Island hopping through the Scottish Islands from Barra to Skye sounds like the idyllic camping trip but we weren't quite ready for those 50mph Artic winds battering our tent and near freezing temperatures every night, but I guess thats what happens when you try camp on a remote western Scottish island in early May.

Peak of Eaval hill in North Uist, Almost Chic and Cal McTravels during their Scottish Island Hopping in the outer Hebrides
(On the peak of Rueval - Benbecula)

We have always fancied an island-hopping adventure and after much debate over which islands to visit using my namesake, Caledonian MacBrayne's (Cal Mac Ferries), route planner we settled on a round trip from Glasgow through 8 Scottish islands involving 5 boat crossings and 4 drivable causeways. 

Our Trip

  • Barra
  • Vatersay 
  • Eriskay 
  • South Uist 
  • Benbecula
  • North Uist 
  • Isle of Skye 
  • Rassay

Setting off from Glasgow

With the car packed to the gunnel's like we were fleeing the city after a zombie apocalypse; we headed north towards Oban through some winding, stomach churning roads. 4 hours later, tired and feeling a little travel sick, we boarded the Caledonian MacBrayne ferry towards Barra. Followed by a grisly 5 hours of bobbing up and down on the boat leaving us a little green. Seems we've yet to find our sea legs.

Barra & Vatersay 

Arriving in the 'capital city' of Barra, sailing past an ancient castle set just off the coast we disembarked in Castle Bay (I wonder how they got that name). A short drive (30 minutes) from here was Scurrival Campsite where the sun was shining and we started to get quite excited. Stepping out of the car into some extreme wind, however, is when reality struck and our excitement died. We opted for a camping trip in May to avoid the crowds of people and crowds of midges. What we overlooked was the reason for no crowds. It was still bloody freezing and there was an ever present howling gale in the whole of the Outer Hebrides. A wee bit blowy, to say the least.
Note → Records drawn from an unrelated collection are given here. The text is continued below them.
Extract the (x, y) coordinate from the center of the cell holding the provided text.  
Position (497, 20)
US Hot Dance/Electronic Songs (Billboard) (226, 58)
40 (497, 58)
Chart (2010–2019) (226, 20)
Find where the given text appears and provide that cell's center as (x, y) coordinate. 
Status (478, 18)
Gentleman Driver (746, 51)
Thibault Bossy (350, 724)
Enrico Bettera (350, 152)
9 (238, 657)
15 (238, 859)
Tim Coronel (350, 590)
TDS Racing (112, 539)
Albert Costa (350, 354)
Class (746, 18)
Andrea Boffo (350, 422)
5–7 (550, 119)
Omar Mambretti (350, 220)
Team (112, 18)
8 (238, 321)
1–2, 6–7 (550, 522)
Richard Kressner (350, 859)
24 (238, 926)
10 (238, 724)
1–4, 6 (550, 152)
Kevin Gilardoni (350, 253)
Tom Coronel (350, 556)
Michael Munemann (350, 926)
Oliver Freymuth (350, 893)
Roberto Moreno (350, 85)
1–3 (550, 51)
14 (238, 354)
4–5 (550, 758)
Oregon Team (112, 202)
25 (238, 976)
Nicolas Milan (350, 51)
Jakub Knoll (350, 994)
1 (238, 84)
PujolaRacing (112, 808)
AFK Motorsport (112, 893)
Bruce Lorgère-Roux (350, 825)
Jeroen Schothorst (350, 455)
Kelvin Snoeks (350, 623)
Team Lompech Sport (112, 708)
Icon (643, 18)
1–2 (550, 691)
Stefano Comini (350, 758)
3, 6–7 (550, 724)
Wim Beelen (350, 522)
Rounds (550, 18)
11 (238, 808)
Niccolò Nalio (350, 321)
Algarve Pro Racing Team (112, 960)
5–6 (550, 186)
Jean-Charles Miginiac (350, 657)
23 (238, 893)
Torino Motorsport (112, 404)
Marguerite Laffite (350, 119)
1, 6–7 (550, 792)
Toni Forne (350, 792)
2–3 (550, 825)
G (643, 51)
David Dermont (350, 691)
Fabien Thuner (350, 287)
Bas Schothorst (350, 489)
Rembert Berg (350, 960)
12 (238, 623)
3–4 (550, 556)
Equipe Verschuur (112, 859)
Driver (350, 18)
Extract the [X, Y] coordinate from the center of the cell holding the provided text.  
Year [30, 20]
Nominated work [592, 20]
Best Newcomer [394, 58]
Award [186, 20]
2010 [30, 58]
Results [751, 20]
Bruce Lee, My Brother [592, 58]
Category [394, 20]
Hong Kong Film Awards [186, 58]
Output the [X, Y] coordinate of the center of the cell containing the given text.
Castle Bay in Barra , Almost Chic and Cal McTravels during their Scottish Island Hopping in the outer Hebrides
(Castle Bay, Barra)

Aided by a healthy dose of bickering, we managed to get our tent set up in the wind and even managed to get a BBQ going, by some miracle. Well in truth I wasted almost a full box of matches and half an hour on lighting the damn thing and then 'some miracle' was actually Jess taking over the task. She used a mere 2 matches and had it going in little over a minute. The matches I was trying were obviously duffs.

Following my (*Jess's) BBQ success I made a tiny error in judgement in the befriending of a local cat. What a catastrophic mistake that turned out to be. It took my friendliness as an open invitation to move into our tent and we could not get rid of it for the rest of our time in Barra. Every night it snuck in to the 'hallway' part of the tent for a catnap. Things escalated when it decided the area between the shell of the tent and the inner 'bedroom' layer, suspended right above our heads, was a better place for a snooze.  When I woke up half way through the night to see a mysterious shadow hovering right above my face I crapped myself, understandably. My panicked flapping successfully freaked out the cat out causing him to bounce around our tent like a pin ball eventually clawing several small holes and a couple of large gashes in our tent walls. Excellent.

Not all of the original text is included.